Inoltre il momento del pasto è sempre inserito all’interno di una relazione, ed è importante evitare che il cibo si trasformi in uno strumento di potere del genitore. Si sconsiglia quindi di intimidire il bambino con frasi punitive come: “Se non finisci la pasta niente giochi” oppure ricatti emotivi del tipo: “La mamma piange se tu non mangi”,Sei un bambino cattivo perché non mangi e fai arrabbiare mamma e papà”.

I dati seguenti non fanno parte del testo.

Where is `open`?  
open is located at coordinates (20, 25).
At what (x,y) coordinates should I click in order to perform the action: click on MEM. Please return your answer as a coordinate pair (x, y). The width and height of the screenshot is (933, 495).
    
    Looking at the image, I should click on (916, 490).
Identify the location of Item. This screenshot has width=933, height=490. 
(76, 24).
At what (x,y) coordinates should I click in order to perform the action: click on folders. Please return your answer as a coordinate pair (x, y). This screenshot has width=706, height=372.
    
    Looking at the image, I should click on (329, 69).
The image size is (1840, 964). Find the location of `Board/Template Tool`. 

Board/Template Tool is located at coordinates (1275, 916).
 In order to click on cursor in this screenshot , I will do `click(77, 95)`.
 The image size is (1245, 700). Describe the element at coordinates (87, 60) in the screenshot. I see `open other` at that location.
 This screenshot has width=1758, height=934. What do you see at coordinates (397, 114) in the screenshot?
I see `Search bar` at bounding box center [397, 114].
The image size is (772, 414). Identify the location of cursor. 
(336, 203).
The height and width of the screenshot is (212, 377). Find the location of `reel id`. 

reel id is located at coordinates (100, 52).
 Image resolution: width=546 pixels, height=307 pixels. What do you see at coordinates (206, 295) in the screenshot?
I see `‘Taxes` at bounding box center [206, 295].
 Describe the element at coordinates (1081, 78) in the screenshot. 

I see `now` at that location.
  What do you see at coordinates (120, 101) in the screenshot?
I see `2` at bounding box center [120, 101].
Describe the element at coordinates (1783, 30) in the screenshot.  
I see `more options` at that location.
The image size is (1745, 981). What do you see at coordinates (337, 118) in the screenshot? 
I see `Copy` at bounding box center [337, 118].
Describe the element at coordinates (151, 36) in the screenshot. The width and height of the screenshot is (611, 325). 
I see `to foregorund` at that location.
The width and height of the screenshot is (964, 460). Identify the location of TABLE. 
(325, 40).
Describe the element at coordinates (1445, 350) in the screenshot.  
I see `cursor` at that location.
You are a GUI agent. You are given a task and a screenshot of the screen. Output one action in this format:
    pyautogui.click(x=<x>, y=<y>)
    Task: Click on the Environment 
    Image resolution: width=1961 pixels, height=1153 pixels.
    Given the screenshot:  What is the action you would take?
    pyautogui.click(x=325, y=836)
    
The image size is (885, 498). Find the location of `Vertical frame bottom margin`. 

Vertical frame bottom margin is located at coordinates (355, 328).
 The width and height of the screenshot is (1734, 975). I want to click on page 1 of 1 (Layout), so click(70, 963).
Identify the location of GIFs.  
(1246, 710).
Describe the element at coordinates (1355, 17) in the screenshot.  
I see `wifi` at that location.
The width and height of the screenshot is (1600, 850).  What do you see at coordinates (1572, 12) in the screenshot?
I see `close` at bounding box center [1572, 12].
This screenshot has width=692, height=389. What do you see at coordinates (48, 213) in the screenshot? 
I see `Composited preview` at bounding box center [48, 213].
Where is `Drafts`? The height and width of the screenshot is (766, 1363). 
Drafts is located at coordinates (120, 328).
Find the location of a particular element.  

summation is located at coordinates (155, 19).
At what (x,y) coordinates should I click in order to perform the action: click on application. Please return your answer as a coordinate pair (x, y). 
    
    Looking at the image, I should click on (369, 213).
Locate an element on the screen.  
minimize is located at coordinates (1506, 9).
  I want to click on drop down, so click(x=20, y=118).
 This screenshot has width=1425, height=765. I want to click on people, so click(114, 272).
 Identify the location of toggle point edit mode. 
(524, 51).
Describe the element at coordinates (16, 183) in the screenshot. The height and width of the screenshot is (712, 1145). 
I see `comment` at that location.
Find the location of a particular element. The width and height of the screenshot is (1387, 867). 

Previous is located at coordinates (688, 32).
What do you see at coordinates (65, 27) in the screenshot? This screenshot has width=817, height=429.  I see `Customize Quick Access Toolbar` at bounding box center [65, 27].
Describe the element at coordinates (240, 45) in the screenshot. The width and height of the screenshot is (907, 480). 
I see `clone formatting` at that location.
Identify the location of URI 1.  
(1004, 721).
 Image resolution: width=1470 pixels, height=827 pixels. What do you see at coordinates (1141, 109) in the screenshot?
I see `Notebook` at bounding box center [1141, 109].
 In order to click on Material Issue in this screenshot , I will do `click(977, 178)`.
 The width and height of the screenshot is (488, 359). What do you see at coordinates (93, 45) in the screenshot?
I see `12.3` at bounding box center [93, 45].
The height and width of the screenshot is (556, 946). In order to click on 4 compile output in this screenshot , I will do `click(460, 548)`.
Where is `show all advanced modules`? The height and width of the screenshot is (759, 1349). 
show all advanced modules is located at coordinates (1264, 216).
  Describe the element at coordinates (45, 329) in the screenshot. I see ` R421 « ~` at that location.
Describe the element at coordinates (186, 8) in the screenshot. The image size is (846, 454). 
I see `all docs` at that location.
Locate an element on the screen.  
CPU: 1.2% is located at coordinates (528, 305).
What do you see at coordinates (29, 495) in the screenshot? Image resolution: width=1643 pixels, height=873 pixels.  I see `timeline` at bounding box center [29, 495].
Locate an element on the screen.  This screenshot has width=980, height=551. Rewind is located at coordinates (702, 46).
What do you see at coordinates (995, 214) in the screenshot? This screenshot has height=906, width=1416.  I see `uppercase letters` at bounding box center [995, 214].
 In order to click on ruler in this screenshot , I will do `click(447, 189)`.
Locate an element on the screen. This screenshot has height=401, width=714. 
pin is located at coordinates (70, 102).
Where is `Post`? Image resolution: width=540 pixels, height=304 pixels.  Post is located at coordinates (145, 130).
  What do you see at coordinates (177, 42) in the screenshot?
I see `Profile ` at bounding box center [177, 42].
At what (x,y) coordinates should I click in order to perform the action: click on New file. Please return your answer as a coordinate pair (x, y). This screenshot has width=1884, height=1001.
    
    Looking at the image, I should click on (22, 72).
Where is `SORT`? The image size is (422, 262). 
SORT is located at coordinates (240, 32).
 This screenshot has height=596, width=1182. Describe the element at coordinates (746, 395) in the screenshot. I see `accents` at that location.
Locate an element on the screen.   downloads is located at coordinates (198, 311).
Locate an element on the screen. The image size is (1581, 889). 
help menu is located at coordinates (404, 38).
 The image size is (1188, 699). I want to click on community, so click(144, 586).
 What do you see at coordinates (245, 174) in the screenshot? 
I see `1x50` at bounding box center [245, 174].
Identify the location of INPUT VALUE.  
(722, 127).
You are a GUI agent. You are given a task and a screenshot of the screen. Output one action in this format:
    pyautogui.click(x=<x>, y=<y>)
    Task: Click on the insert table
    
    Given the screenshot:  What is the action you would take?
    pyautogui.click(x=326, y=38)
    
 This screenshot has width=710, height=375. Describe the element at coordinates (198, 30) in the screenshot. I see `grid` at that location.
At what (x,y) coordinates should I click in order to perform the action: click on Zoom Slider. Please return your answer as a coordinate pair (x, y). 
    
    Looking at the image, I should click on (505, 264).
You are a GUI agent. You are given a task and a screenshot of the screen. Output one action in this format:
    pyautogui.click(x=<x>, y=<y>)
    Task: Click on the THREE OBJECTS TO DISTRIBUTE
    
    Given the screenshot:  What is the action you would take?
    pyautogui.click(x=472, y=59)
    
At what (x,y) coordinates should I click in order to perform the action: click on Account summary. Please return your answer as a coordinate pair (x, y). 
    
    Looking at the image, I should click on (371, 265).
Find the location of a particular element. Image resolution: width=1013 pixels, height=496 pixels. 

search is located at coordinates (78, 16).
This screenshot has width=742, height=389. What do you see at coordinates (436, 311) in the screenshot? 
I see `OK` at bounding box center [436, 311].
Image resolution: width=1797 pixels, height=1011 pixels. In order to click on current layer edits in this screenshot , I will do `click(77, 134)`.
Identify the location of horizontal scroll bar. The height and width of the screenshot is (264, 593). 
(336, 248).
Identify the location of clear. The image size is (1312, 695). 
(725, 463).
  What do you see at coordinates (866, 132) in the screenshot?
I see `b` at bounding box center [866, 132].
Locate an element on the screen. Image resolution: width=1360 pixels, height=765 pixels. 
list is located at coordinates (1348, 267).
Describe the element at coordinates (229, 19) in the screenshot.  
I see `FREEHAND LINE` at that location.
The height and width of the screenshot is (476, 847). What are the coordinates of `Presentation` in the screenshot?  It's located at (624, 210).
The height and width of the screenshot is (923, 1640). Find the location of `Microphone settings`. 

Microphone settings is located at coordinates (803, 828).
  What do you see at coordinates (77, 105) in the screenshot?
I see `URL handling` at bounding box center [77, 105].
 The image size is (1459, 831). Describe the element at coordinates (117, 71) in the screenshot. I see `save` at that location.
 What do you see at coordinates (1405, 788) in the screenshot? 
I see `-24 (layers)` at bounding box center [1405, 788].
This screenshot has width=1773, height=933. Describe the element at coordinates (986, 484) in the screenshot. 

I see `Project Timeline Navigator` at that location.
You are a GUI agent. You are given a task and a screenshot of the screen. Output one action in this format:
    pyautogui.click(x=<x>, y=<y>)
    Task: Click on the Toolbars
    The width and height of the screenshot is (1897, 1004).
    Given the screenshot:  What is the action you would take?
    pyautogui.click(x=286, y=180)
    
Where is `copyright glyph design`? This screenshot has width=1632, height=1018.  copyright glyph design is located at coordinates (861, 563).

È utile invece provare a coinvolgere una terza persona, rendendo partecipi i padri o altre persone della famiglia, le quali possono introdurre modalità e dinamiche relazionali diverse. Questo accorgimento permette sia di sollevare le mamme dall’avere tutta la responsabilità dell’alimentazione del proprio figlio, ma anche di valorizzare il pasto come momento piacevole di socialità, in cui ci si siede tutti insieme e si rispettano le regole della tavola.

Un altro suggerimento che ci arriva dalle ricerche è di eliminare la pressione a mangiare, passando da affermazioni come “Assaggialo e se non ti piace non devi mangiarlo”, che però i bambini selettivi percepiscono come: “Se ti piace, lo devi mangiare” a una proposta come: “Assaggia questo pezzetto minuscolo e dimmi cosa ne pensi”.

L’ultimo consiglio dei ricercatori è di concentrare i propri sforzi sull’educazione alimentare più che sul mangiare; esplorare il cibo è più semplice quando non è connesso all’alimentazione e può stimolare la loro curiosità. Anche il cucinare insieme può essere utile; se l’obiettivo non è solo quello di far mangiare al bambino ciò che è stato preparato, può trasformarsi in un momento ludico, in cui il bambino prende maggiore confidenza con gli alimenti, soddisfa le esigenze affettive e si può creare un momento di serenità e divertimento legato al cibo.